The Queen's Speech on Wednesday will set out the government's legislative plans for the next year. What is expected to be in it?
Following the government's latest setback in deporting Abu Qatada, Home Secretary Theresa May told MPs she would bring forward an Immigration Bill. This is expected to allow foreign criminals to be deported more easily. Mrs May has also indicated the bill could encompass plans to tighten the laws relating to the UK Border Agency to make it more effective at deporting people who are in this country illegally. In a speech on immigration at the end of March, Prime Minister David Cameron said he would legislate to make sure illegal immigrants can't get driving licences and also change the rules so private landlords have to check their tenants' immigration status. Both these measures could be included in the Immigration Bill.
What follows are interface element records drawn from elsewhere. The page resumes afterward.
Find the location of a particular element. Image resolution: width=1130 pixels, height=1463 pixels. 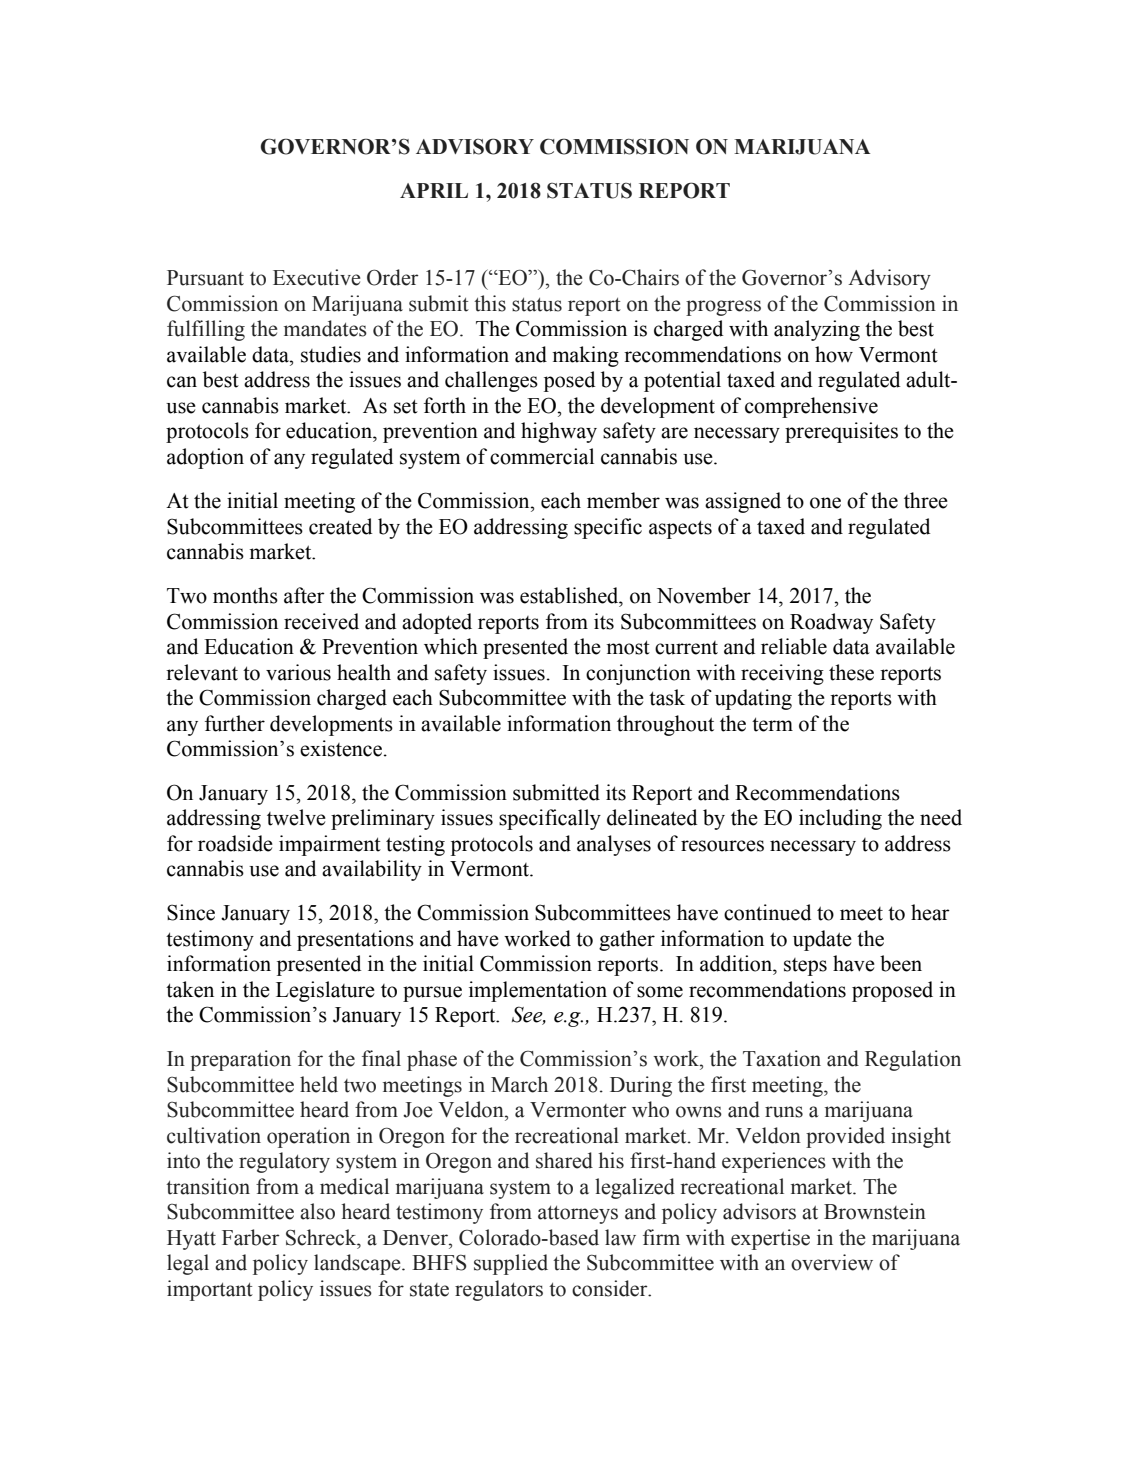

update is located at coordinates (822, 940).
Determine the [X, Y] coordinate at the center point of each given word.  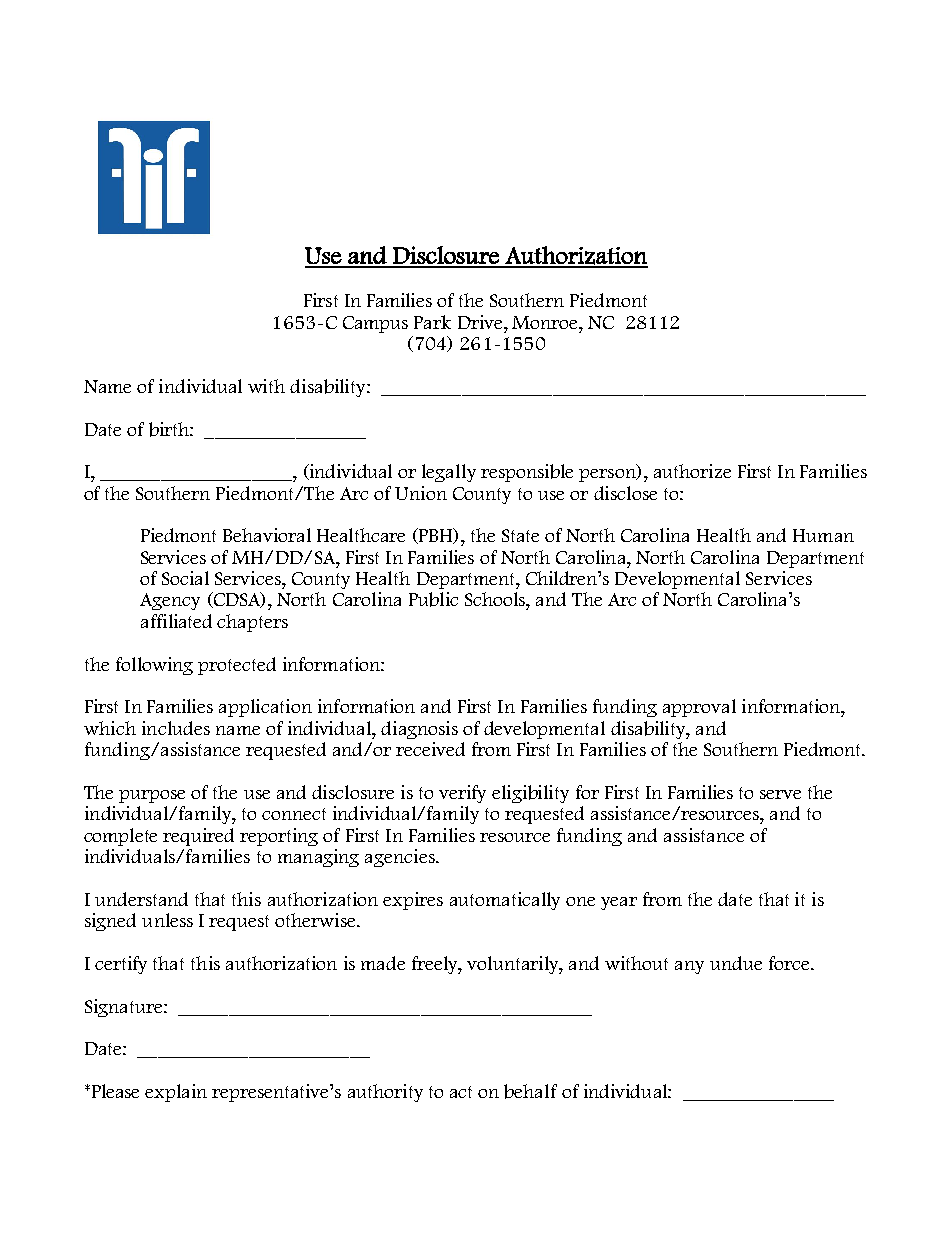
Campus [375, 324]
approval [699, 708]
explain [176, 1093]
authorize [692, 471]
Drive [481, 322]
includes [176, 728]
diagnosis [419, 730]
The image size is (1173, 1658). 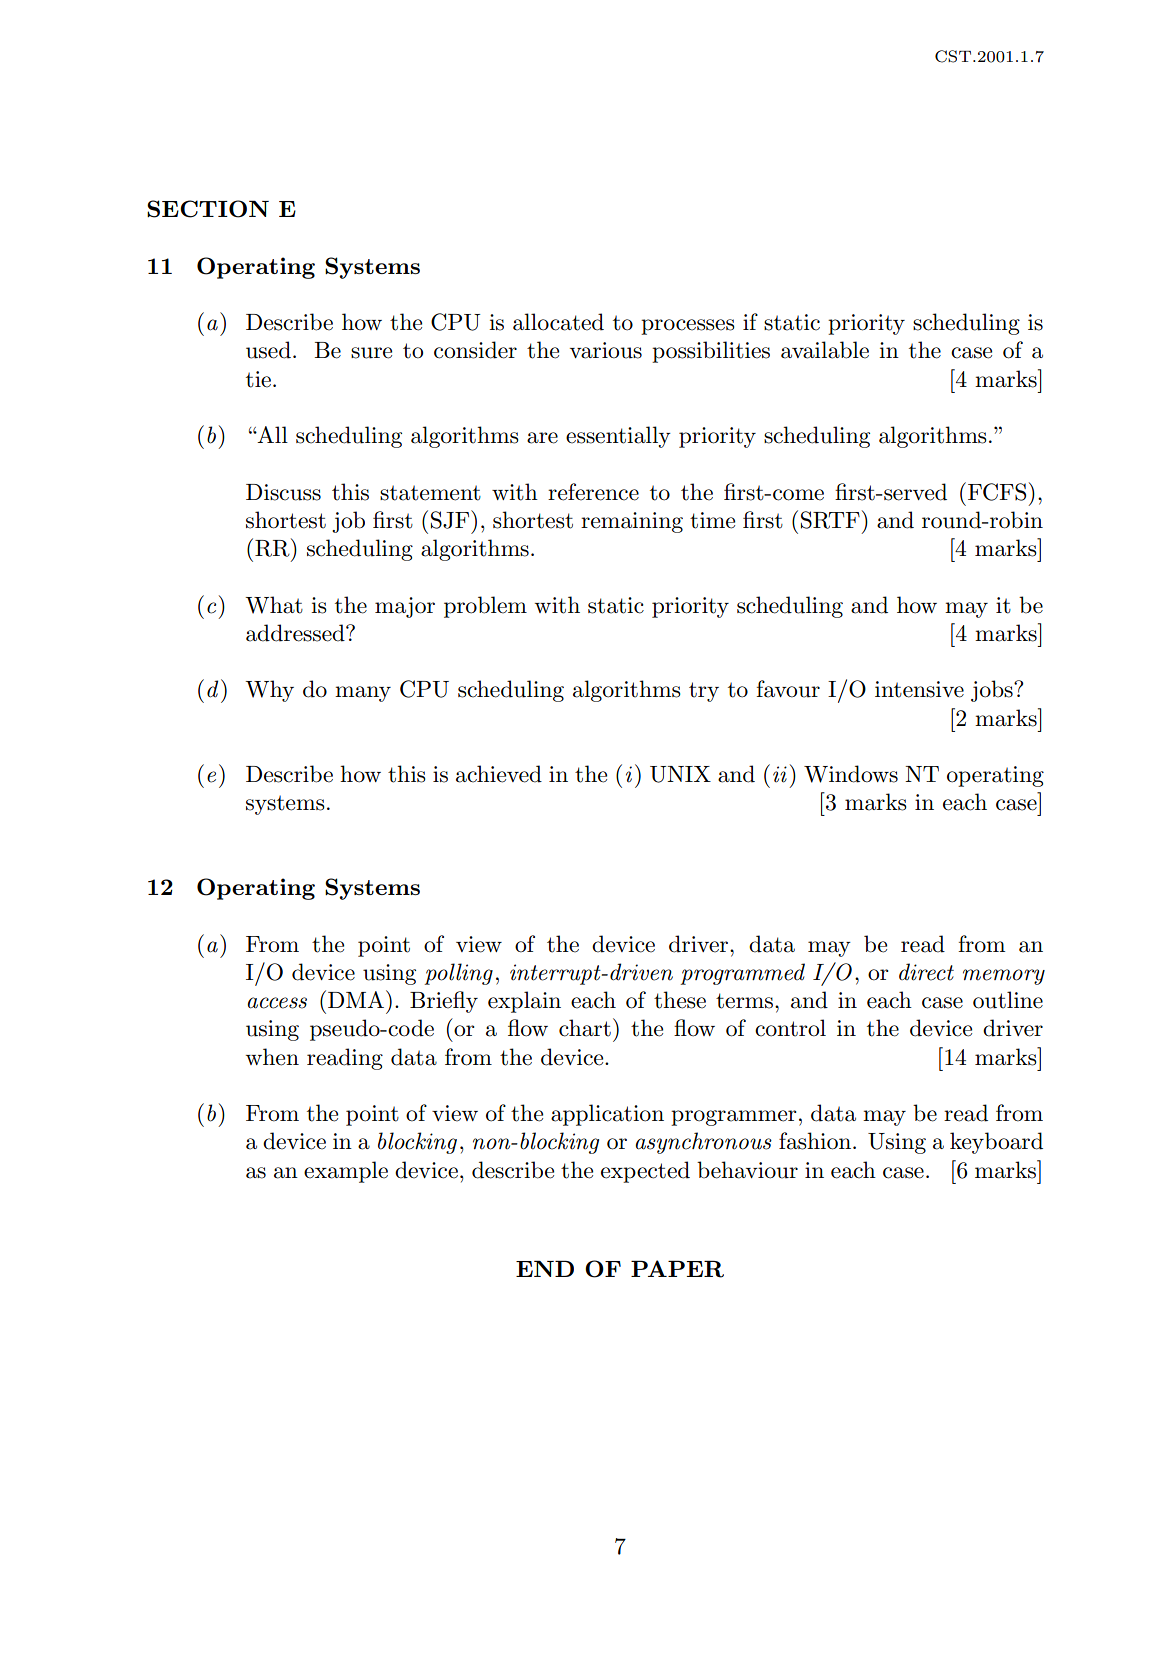 I want to click on remaining, so click(x=632, y=522).
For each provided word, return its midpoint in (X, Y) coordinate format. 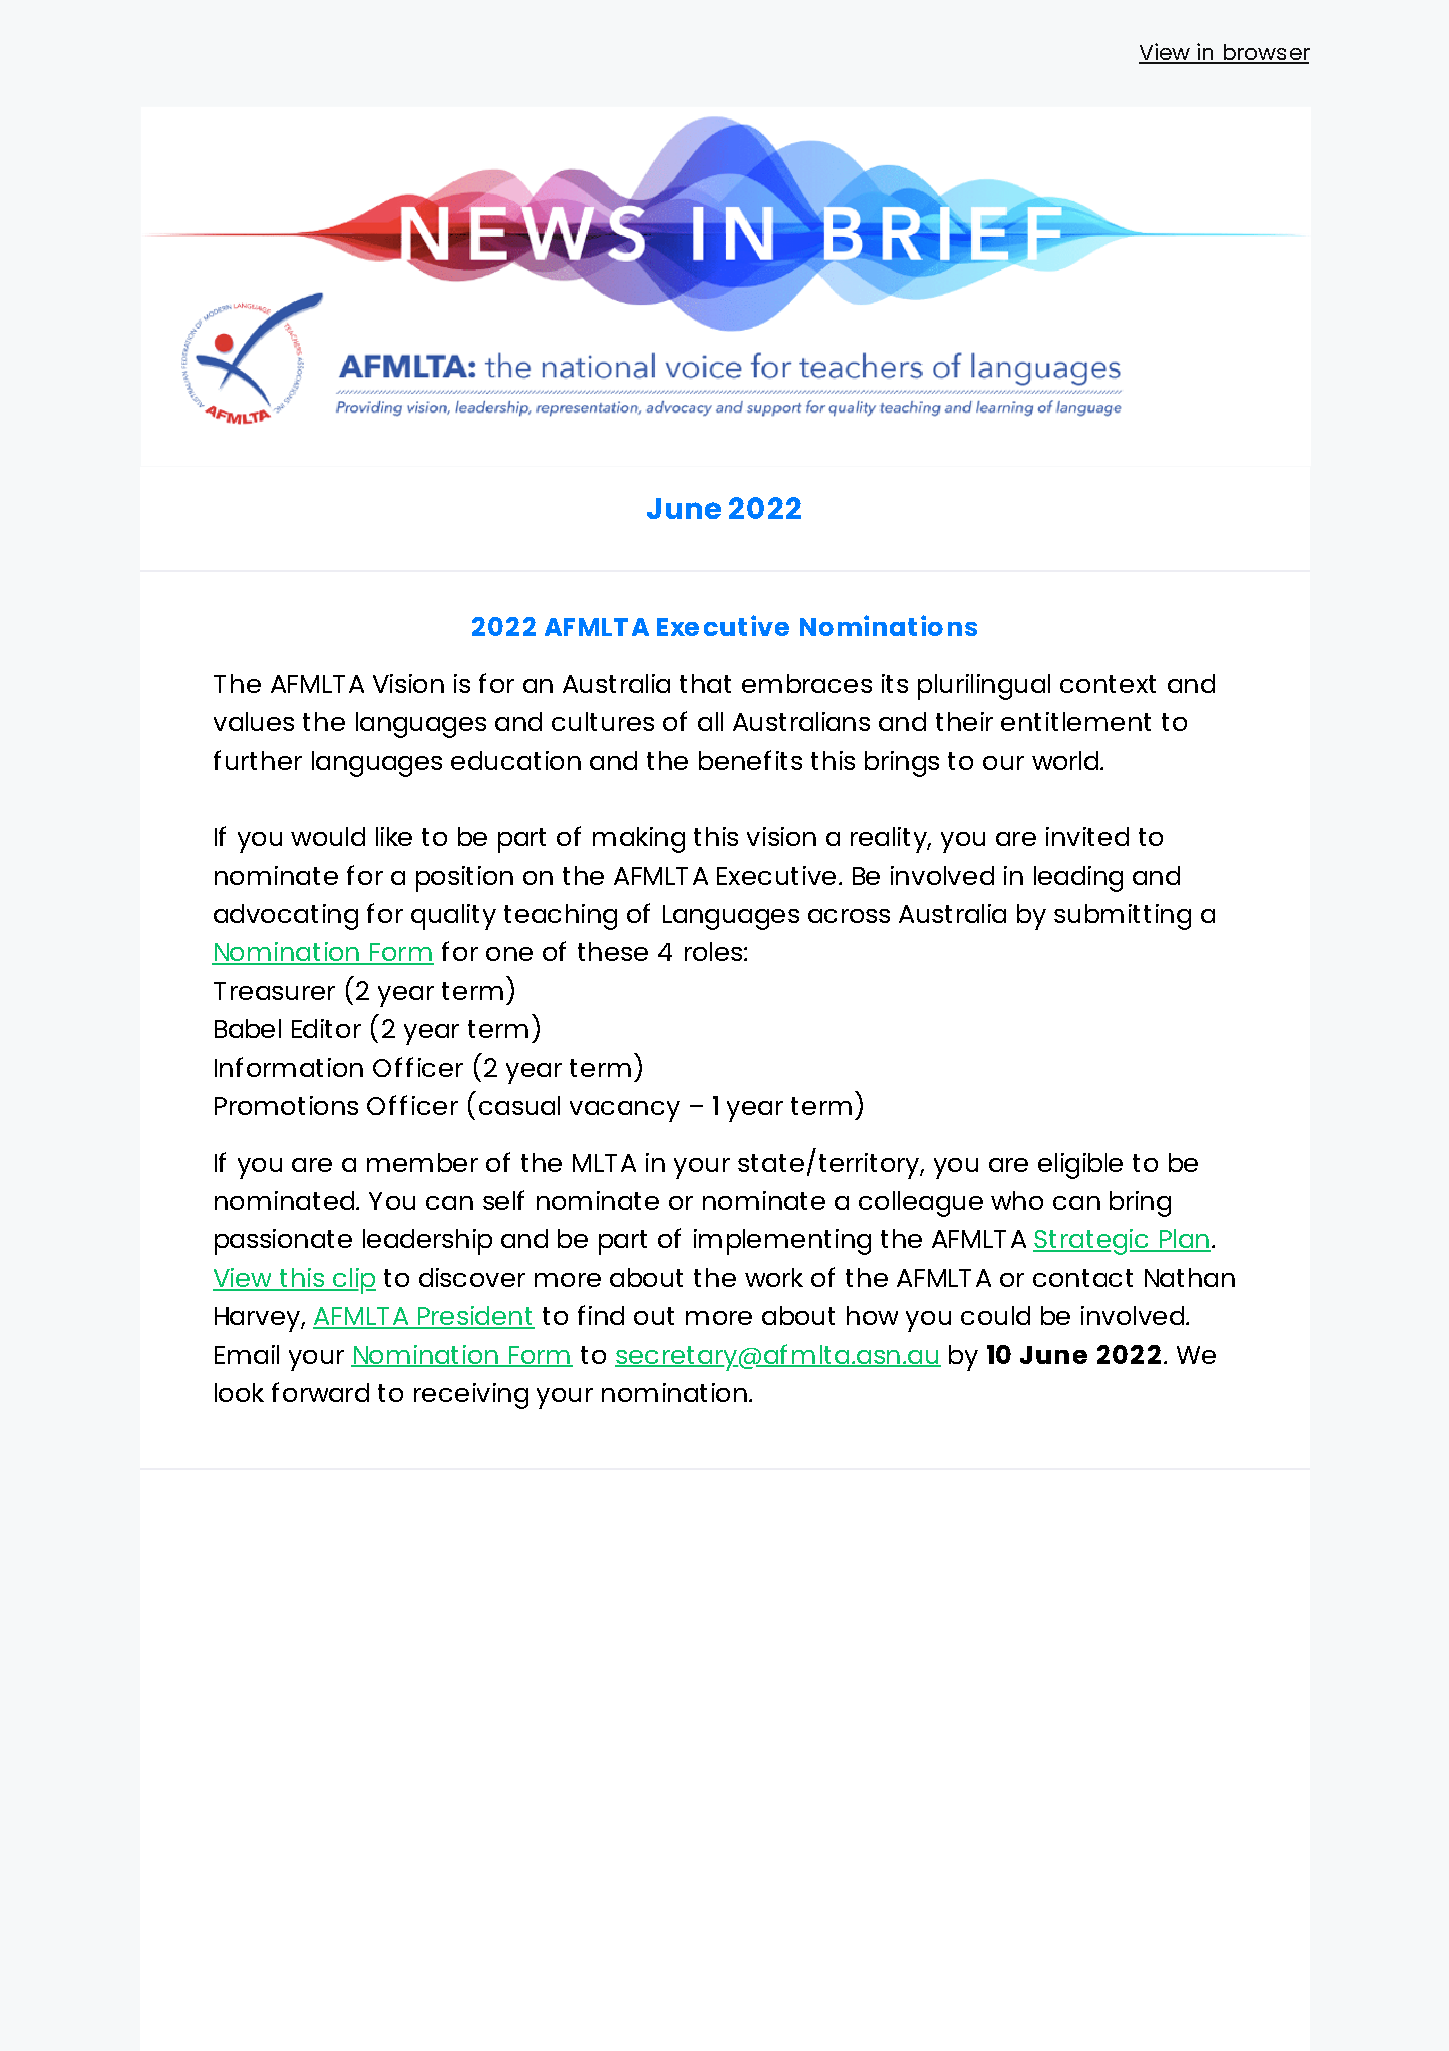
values (254, 721)
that (705, 683)
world (1066, 760)
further (258, 760)
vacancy (625, 1111)
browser (1265, 53)
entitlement (1076, 721)
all (710, 721)
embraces (807, 683)
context (1108, 684)
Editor (326, 1028)
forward (320, 1392)
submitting (1122, 917)
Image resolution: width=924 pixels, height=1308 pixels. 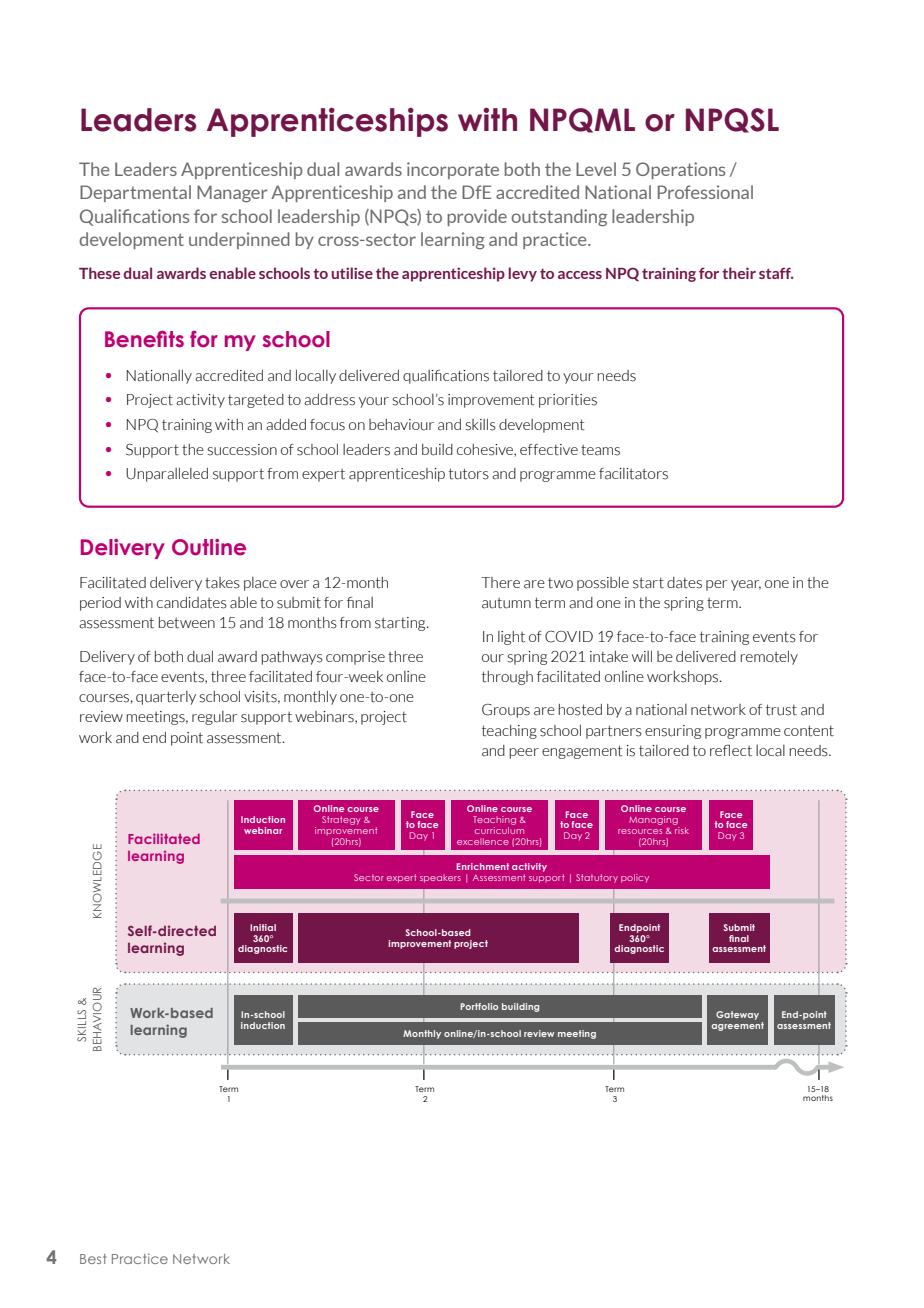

In January, Prime Minister David Cameron announced his plan to bring forward a Co-operatives Bill to "help build a fairer economy" before the next election. He said the bill would cut red tape and consolidate more than a dozen outdated pieces of legislation governing co-operatives and mutuals.
Civil Service Bill
The government is reforming the civil service. As part of that process, Cabinet Office minister Francis Maude has indicated he could use legislation to allow ministers to appoint the civil servant who runs their department. At the end of last year the Civil Service Commission, which ensures appointments are made on merit, blocked the plan
to allow ministers to appoint their permanent secretary, amid fears it could politicise the civil service.